What you should do
What I need is an exact repeat of the lines from the one with "Task: Click the Bridgetown Hospital map label" through the end of the listing below. Leave out every picture.

Exercise materials
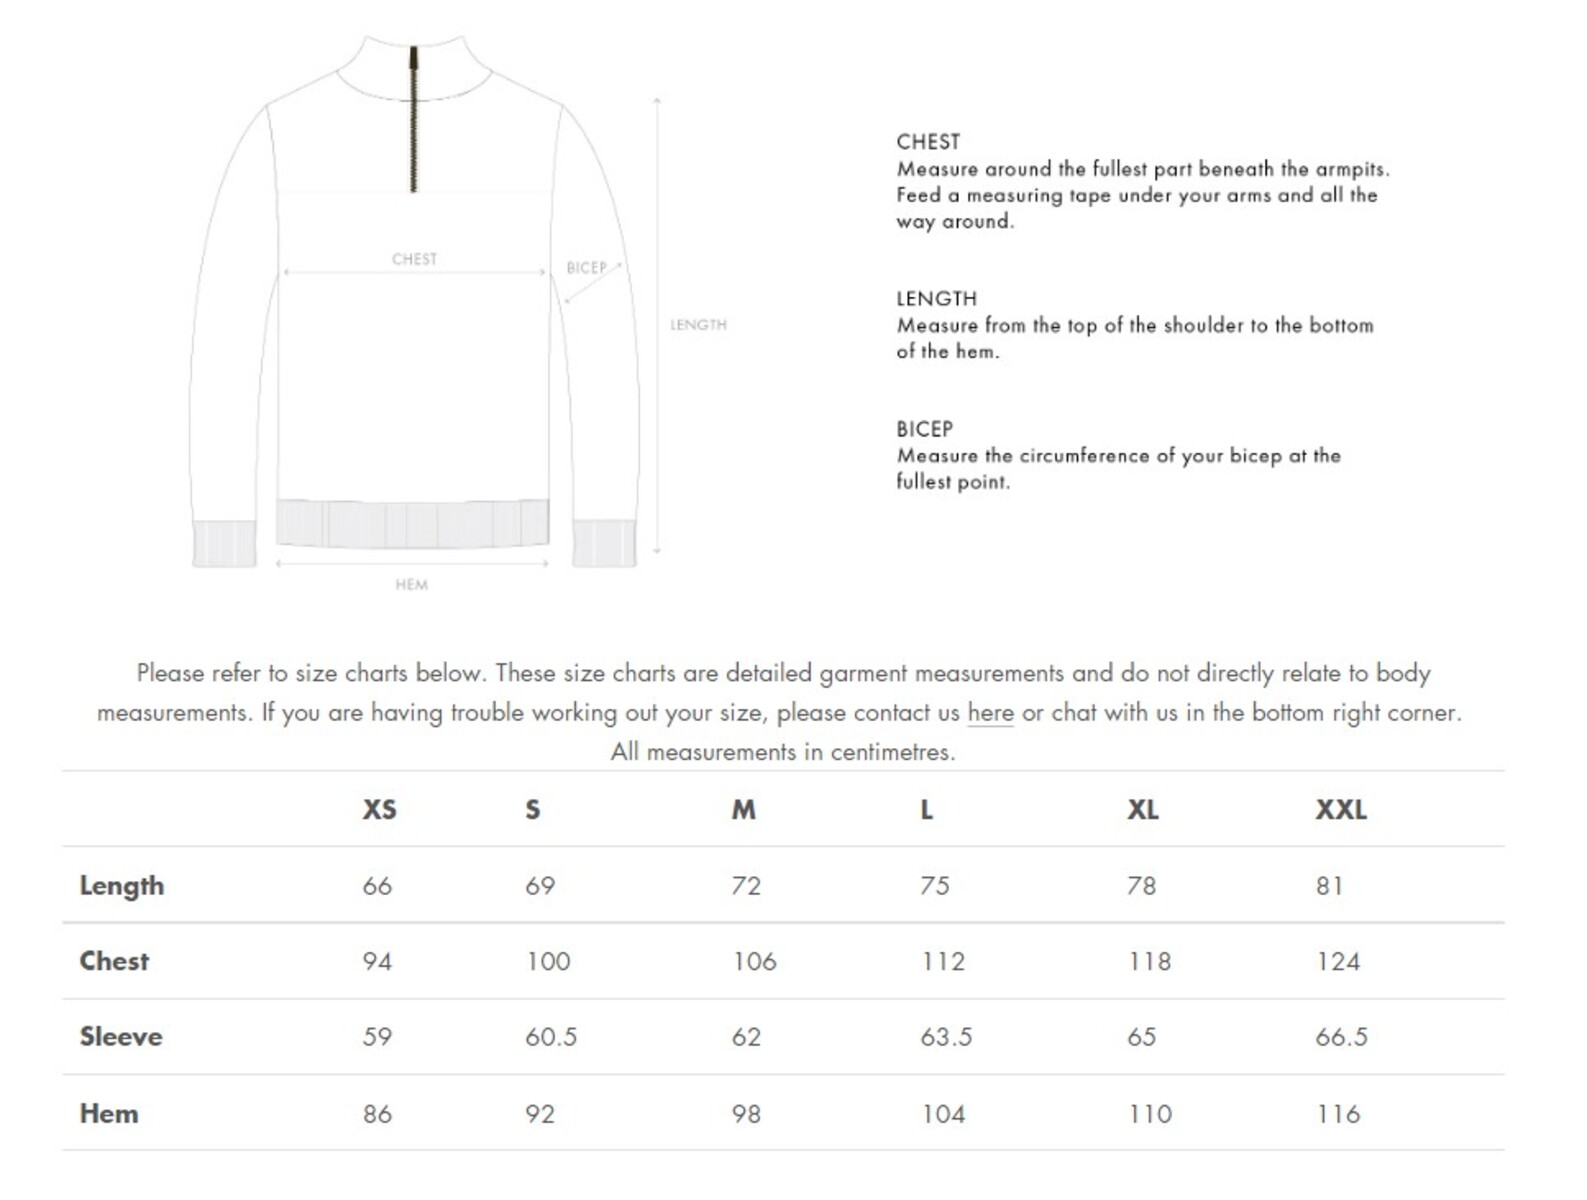Click the M size column header
Screen dimensions: 1587x1200
click(x=743, y=809)
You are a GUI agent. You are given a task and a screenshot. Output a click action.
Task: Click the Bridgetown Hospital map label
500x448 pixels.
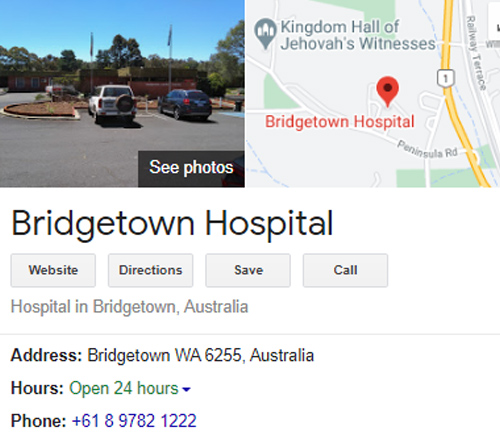coord(340,122)
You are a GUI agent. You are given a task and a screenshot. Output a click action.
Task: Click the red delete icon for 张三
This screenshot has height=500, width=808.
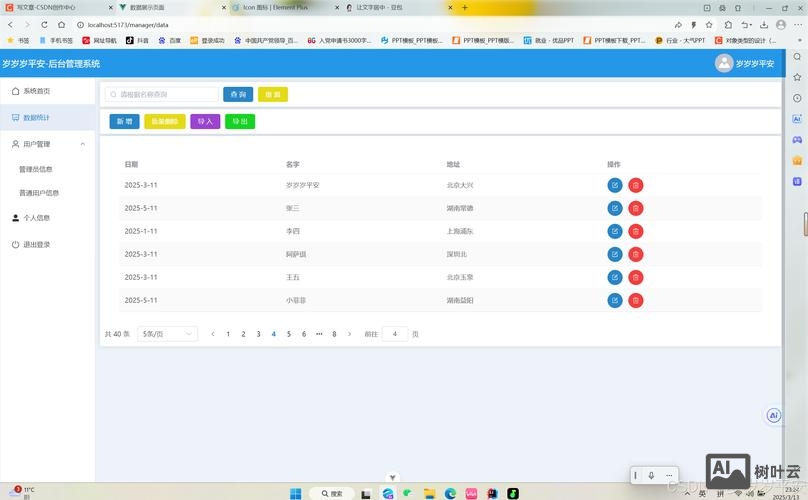click(636, 208)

Task solution
Task: Click the Bridgetown Hospital map label
500x448 pixels.
coord(340,122)
You are a GUI agent. You are given a task and a screenshot. Output a click action.
Task: Click the red delete icon for 张三
This screenshot has height=500, width=808.
click(636, 208)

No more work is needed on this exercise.